Now the report required under Section 907 has been published by FDA, leaving FDA asking for public input as it prepares to develop a corresponding action plan intended to make policy changes.
The report's existence is owed to a long-standing problem, one that has its roots in ethics: How do you ensure that products are safe for an entire population of likely patients, and not just the majority of them?
For example, if a clinical trial sponsor needed 1,000 participants for a trial on an investigational cancer therapy intended to treat breast cancer, it might focus its recruiting efforts on women, resulting in a trial that is heavily (or perhaps entirely) skewed toward the female gender. But that raises a question: While the therapy might be shown to be effective in women, would it be just as effective in men, who can also (albeit rarely) develop breast cancer?

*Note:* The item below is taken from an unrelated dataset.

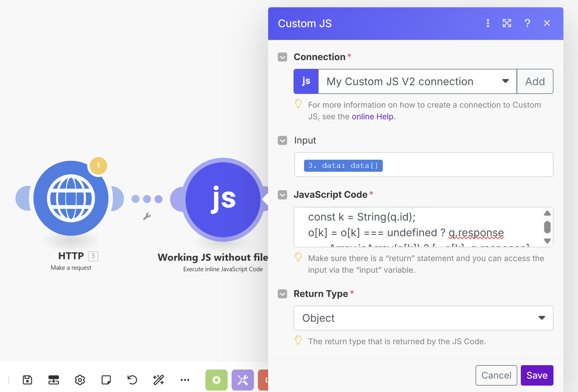
Task: Click the green flow control gear icon
Action: (216, 380)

This problem becomes increasingly subtle when factors of age, race and ethnicity come into play. Some ethnic subgroups, such as Asians, respond differently (i.e. strongly) to certain types of drugs like lithium, antidepressants and antipsychotics. Patients of Chinese or African ethnicities, however, are more sensitive to beta-blockers and other heart rate and blood pressure medications.

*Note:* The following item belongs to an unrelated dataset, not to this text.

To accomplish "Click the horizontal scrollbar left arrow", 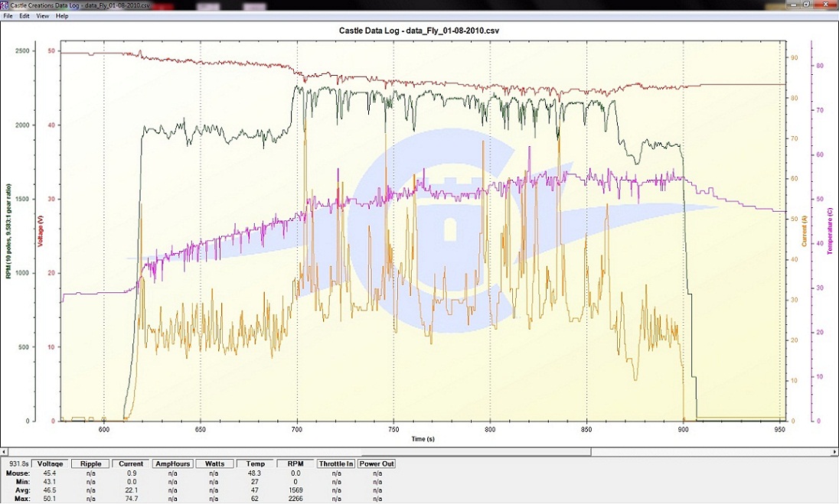I will [x=5, y=451].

These genetic-based variations can be difficult to detect, particularly in smaller trials, resulting in a product that may be found by regulators to have a positive benefit-risk assessment, but in reality have unique risks that some patients must take into account.
The good news, according to FDA's report, is that these variations and their underlying causes are being increasingly understood and focused on during the product development process, particularly as industry begins to focus more on the concept of "personalized medicine"-the notion that each treatment can be narrowly tailored to a person's genetic profile.
But while absolutely personalized medicine remains a far-off dream, FDA notes that "it remains important that clinical trials include diverse populations, whenever possible and appropriate."
FDA explains in its report that it took a sample of 72 applications approved during 2011 for new molecular entities, original biologics and Class III medical devices (presumably without predicates), and analyzed them to determine the current state of the industry.
What it found was generally encouraging, though not universally so. For example, industry is already required to submit demographic data and demographic analyses on trial participants when submitting data to the agency. Further, regulatory review staff takes this data into account as part of the overall review process.
However, the extent of the demographic analysis was limited, FDA found. For example, factors of sex and age were regularly taken into account, while ethnicity and race were less commonly analyzed, particularly in device applications, where such factors admittedly play less of a role.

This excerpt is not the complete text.